In the data below, repeat the line containing "763x834 pixels." and every following line exactly, up to and including the last line. Exclude pictures.

● Saved entries
::::::

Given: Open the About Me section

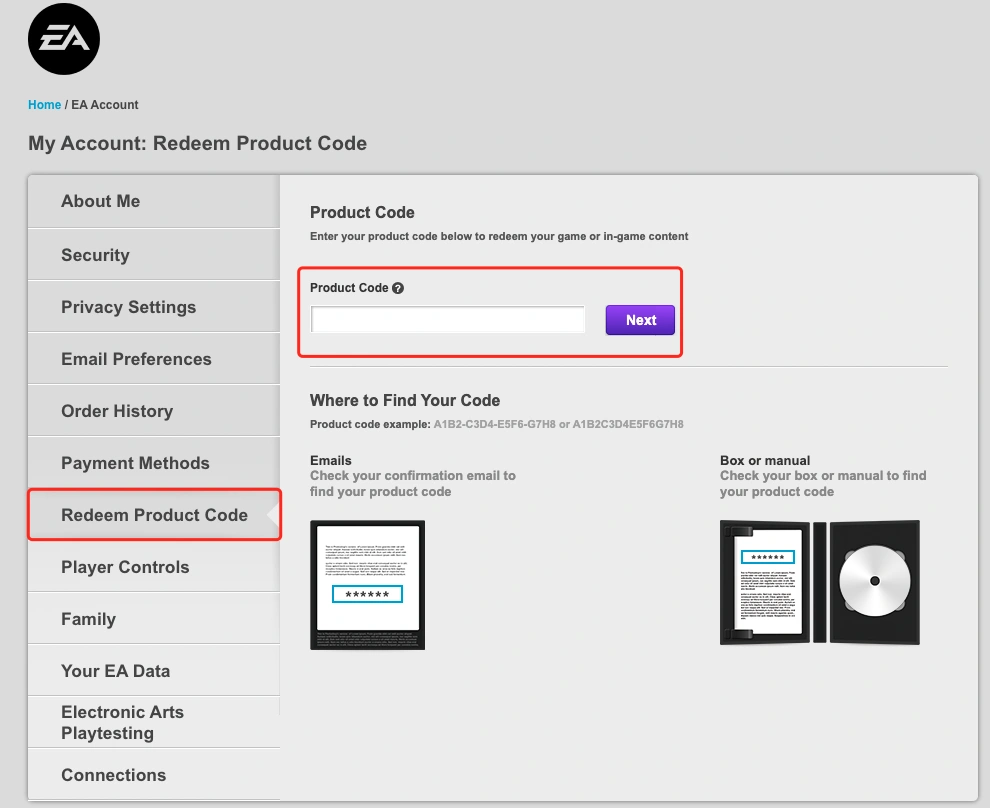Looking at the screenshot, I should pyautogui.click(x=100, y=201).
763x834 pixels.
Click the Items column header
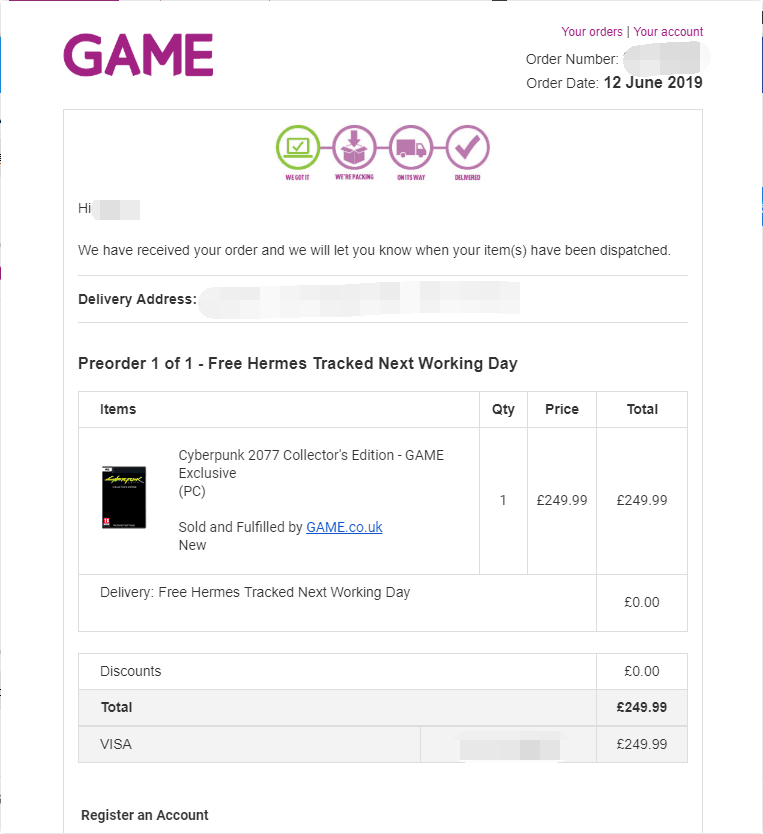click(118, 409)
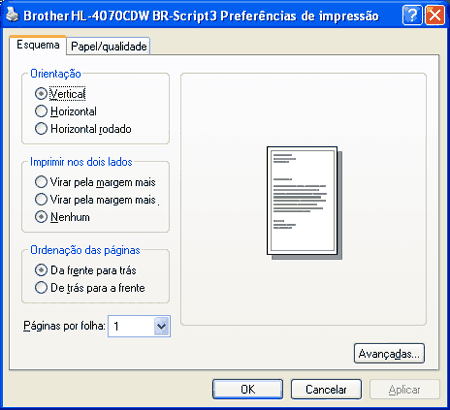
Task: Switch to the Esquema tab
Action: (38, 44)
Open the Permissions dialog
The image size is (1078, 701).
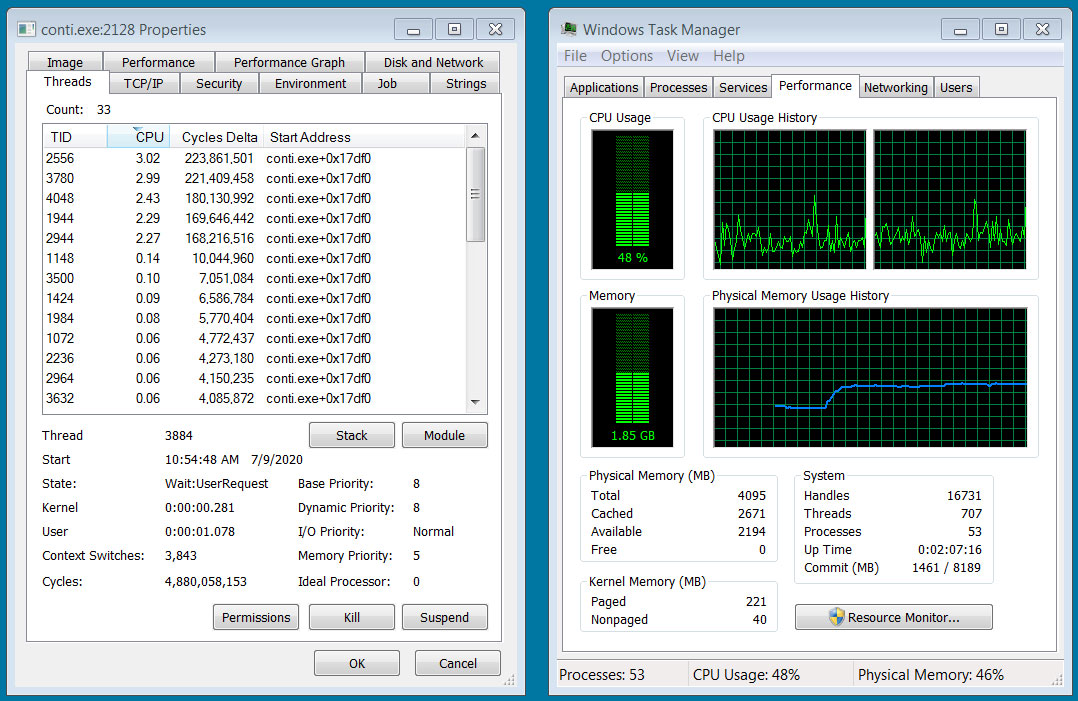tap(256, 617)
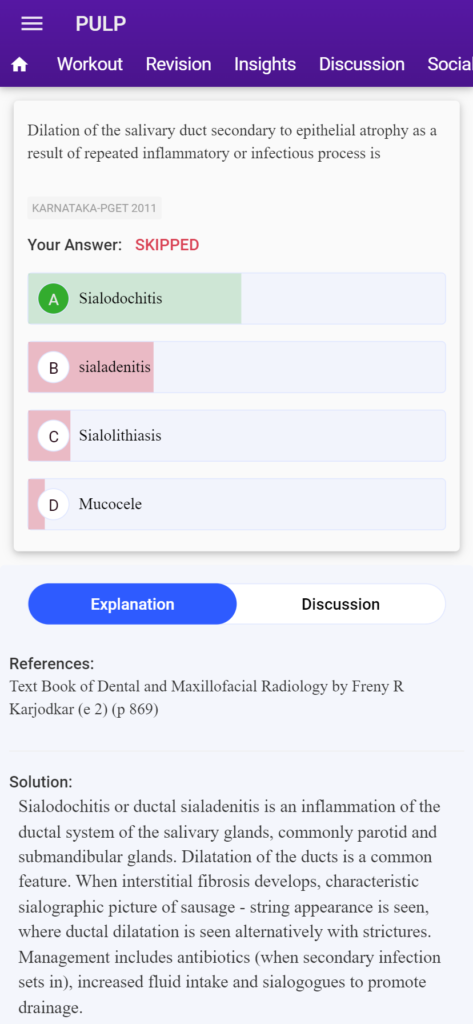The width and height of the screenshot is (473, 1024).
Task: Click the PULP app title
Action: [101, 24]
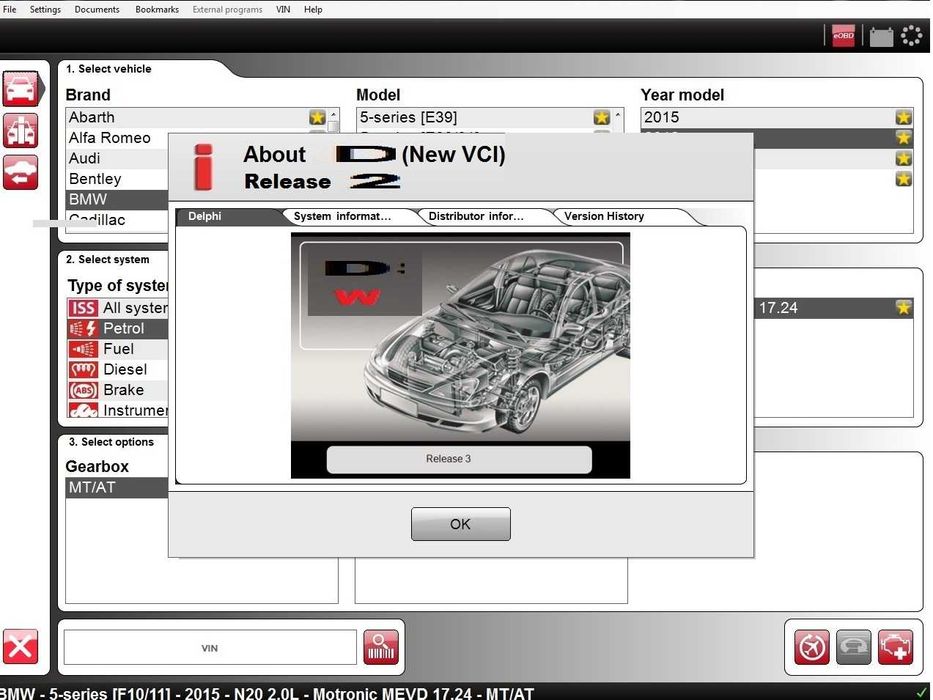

::::::

● OUTPUT BELOW
763x834 pixels.
Click the Items column header
click(118, 409)
Task: Switch to the Esquema tab
Action: (38, 44)
Open the Permissions dialog
The image size is (1078, 701).
tap(256, 617)
The width and height of the screenshot is (473, 1024).
Task: Click the PULP app title
Action: [101, 24]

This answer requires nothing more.